Trinidad and Tobago, June 2011

DR. Kudakwashe Maloney M.D., Dermatologist and Clinical Fellow in Medicine at Beth Israel Deaconess Medical Center in Boston Massachusetts wanted to be sure that the problem she saw was real. If it was real she wanted to solve it.

Dr. Maloney, with deep passion for Trinidad, knows firsthand that Hansen’s Disease, also known as leprosy to those of us in the general population, is a real problem in the Caribbean nations.  Early detection and prompt treatment halt disease progression and radically reduce the danger of infecting others. Dr. Maloney and others believe that many of the people in close contact with Hansen’s Disease patients are likely to also have the disease, undetected and incubating.

Early symptoms of Hansen’s Disease are skin lesions, which to the eyes of trained dermatologists are unmistakable. These same lesions are most times simply passed over, if noticed at all, by the rest of us. Maloney decided that she could determine if there are large numbers of undiagnosed Hansen’s Disease sufferers by looking at large numbers of people in the at-risk population, people in close contact with known patients. Maloney also needed a way to have other dermatologists examine the patient cases and images, have those organized in some web-accessible way. That’s where ClickMedix came into play.
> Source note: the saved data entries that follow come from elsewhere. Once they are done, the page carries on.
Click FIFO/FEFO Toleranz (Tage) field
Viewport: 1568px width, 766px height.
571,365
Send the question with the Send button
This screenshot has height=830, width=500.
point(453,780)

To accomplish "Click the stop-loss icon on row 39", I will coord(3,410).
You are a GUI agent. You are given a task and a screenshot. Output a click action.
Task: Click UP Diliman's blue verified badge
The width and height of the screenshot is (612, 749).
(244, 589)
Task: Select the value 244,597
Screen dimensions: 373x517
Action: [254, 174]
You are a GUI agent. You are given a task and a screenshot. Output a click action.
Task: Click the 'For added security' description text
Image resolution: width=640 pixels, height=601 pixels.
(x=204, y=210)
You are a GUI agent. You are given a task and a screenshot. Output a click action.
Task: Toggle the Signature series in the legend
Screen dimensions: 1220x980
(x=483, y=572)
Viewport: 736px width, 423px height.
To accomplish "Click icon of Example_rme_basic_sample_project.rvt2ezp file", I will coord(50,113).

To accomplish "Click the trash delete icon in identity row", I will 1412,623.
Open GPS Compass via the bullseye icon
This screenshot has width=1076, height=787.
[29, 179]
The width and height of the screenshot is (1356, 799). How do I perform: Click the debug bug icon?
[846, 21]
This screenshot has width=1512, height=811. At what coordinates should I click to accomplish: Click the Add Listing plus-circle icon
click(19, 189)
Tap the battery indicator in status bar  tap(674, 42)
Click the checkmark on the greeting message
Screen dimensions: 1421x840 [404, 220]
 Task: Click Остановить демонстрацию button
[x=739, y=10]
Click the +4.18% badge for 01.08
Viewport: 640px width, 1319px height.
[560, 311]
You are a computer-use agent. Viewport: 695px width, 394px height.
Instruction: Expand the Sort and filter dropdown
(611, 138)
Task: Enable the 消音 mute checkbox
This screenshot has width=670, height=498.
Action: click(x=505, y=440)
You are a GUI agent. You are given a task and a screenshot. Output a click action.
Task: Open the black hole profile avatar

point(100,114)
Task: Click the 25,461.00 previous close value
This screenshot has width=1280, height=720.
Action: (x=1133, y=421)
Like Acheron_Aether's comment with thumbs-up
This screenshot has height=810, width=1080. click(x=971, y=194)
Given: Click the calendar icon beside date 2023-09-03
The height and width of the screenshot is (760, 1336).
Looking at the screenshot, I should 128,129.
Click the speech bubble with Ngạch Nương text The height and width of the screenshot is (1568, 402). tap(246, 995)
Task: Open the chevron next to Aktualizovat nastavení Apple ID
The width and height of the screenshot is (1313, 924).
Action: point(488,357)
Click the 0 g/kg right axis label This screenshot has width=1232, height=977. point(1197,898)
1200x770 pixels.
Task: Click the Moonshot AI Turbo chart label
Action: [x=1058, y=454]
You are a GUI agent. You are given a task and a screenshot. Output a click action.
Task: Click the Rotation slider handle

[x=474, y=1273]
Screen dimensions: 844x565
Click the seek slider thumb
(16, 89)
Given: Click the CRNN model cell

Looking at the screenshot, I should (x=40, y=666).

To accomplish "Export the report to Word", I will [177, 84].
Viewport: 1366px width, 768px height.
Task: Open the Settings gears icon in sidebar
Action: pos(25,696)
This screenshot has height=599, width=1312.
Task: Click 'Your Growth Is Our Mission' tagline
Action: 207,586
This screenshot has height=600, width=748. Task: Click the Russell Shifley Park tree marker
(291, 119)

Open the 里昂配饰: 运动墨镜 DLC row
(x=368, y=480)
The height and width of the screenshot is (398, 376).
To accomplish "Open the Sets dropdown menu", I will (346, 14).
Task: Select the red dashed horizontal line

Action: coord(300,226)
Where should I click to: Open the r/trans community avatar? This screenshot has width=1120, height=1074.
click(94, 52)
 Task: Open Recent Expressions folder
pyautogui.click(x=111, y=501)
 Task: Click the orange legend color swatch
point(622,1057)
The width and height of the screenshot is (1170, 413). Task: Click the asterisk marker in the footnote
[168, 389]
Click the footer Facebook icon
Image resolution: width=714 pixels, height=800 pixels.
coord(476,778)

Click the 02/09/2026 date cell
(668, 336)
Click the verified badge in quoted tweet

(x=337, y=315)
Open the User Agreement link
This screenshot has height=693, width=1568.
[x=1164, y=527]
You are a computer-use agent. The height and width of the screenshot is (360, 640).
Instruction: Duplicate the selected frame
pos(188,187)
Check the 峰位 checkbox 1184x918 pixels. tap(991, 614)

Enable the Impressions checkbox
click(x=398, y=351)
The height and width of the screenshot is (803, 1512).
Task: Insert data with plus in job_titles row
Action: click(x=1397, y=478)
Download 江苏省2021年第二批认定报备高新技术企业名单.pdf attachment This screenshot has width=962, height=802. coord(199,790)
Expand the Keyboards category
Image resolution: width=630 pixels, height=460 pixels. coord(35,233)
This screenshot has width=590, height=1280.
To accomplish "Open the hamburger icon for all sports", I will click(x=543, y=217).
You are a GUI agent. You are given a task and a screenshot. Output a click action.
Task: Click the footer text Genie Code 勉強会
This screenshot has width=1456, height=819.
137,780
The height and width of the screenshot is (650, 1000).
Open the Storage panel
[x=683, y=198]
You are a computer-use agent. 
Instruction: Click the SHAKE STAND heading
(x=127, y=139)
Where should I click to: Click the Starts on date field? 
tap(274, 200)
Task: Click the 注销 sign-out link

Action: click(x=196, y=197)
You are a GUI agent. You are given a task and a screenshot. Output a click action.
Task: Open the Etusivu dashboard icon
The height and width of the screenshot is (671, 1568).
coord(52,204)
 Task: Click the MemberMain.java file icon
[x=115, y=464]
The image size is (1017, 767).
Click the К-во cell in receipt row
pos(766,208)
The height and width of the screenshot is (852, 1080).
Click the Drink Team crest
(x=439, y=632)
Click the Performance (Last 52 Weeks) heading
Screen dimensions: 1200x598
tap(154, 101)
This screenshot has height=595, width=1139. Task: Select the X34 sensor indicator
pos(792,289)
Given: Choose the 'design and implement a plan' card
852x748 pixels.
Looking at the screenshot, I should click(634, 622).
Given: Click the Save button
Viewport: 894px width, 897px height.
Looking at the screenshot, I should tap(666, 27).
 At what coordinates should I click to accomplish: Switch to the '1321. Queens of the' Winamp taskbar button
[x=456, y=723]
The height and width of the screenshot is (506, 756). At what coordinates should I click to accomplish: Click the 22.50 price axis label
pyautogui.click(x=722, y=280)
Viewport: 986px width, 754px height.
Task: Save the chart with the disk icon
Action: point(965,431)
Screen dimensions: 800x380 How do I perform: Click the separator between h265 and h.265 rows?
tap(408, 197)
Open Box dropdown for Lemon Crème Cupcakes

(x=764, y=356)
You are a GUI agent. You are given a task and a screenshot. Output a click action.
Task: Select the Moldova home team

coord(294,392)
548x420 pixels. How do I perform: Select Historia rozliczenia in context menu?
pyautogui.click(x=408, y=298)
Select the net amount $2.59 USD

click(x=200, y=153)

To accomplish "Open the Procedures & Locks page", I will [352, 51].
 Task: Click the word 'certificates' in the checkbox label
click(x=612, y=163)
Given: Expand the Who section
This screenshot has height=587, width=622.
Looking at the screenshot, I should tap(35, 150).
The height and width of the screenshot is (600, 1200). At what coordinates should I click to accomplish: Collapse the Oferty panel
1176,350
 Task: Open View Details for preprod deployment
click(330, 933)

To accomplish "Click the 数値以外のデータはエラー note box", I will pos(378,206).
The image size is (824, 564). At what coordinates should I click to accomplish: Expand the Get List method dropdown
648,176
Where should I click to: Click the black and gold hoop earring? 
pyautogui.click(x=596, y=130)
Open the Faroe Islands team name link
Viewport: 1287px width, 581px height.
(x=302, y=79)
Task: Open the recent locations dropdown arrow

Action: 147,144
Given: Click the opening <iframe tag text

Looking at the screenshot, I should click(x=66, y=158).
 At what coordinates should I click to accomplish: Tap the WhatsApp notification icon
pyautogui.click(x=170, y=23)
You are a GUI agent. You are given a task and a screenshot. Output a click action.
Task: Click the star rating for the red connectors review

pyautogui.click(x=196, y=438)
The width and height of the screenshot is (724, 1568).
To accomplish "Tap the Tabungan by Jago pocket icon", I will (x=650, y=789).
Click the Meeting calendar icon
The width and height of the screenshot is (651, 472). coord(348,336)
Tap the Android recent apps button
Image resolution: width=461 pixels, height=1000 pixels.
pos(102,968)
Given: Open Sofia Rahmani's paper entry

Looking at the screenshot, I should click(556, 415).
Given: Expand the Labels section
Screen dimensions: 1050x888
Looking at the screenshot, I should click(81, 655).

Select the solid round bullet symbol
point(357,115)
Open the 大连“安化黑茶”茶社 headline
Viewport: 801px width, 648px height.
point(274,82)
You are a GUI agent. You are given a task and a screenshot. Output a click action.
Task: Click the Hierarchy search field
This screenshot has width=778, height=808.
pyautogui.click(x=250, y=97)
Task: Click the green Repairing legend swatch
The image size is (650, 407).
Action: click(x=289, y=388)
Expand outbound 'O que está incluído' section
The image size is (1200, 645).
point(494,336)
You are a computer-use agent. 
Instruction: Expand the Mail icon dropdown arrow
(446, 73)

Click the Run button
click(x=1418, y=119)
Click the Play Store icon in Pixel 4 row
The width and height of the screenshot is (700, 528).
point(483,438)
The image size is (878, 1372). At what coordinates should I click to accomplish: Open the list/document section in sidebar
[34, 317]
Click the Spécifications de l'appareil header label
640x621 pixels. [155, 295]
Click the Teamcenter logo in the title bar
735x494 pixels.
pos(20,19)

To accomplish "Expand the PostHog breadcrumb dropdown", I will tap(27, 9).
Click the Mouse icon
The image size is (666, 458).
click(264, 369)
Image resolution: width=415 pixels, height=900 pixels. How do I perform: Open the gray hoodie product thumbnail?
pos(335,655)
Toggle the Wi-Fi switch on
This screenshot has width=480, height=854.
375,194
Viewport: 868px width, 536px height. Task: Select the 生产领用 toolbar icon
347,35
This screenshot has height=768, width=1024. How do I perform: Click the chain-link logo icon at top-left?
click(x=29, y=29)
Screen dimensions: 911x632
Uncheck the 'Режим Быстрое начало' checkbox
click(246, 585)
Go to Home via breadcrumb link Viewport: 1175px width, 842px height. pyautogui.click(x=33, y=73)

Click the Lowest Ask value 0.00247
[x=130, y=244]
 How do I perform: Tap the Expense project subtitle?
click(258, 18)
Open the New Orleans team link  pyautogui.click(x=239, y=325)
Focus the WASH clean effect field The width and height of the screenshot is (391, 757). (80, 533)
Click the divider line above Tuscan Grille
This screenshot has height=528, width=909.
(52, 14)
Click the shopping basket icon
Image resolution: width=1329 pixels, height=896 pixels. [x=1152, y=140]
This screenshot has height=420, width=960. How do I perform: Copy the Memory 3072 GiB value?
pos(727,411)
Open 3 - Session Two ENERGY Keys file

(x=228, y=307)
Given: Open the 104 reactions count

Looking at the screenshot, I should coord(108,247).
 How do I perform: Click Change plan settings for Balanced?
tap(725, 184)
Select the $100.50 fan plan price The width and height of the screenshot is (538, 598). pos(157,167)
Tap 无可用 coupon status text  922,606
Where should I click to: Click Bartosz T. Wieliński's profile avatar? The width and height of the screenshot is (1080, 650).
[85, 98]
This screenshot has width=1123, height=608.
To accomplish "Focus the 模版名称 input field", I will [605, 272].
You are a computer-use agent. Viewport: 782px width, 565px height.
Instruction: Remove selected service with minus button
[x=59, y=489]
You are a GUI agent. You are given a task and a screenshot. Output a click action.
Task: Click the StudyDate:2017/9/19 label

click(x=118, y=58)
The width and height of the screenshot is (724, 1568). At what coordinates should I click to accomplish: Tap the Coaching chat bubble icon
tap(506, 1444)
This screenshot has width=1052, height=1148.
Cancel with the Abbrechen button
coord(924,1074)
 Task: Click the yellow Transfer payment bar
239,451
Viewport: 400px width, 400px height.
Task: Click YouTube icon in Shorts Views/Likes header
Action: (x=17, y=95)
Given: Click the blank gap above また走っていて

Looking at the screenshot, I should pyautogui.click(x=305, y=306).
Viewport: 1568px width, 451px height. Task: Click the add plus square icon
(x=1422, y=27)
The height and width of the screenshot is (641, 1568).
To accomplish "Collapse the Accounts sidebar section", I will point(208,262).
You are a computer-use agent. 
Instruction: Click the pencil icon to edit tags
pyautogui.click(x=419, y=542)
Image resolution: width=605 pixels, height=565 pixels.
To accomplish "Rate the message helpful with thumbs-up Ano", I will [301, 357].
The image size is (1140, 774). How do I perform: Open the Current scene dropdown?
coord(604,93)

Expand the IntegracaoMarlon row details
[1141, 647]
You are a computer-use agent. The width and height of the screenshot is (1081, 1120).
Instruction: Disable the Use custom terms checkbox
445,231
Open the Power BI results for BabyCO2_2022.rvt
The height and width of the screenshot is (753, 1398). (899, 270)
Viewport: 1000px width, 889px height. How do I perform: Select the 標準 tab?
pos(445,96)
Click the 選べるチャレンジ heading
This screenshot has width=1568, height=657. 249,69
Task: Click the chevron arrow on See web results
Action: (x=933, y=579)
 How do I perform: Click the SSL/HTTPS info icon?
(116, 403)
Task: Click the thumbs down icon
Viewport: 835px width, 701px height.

Maloney’s idea was to engage the network of social workers who were already visiting the community and caring for the sick. They would gather the relevant health information, including photos of skin lesions on smart phones equipped with ClickMedix software, and using Trinidad’s existing cellular infrastructure, transmit these cases to the Internet for remote diagnosis by her and her colleagues in the US. Maloney reached out to Ting Shih, ClickMedix Founder, to explore how mobile smartphones can help her. Together, Maloney and Shih tailored ClickMedix ClickDerm teledermatology application, focusing precisely on detecting Hansen’s disease. Special attention was paid to photographing lesions. When the system was ready, Maloney made a visit to Trinidad to equip and train the first social worker.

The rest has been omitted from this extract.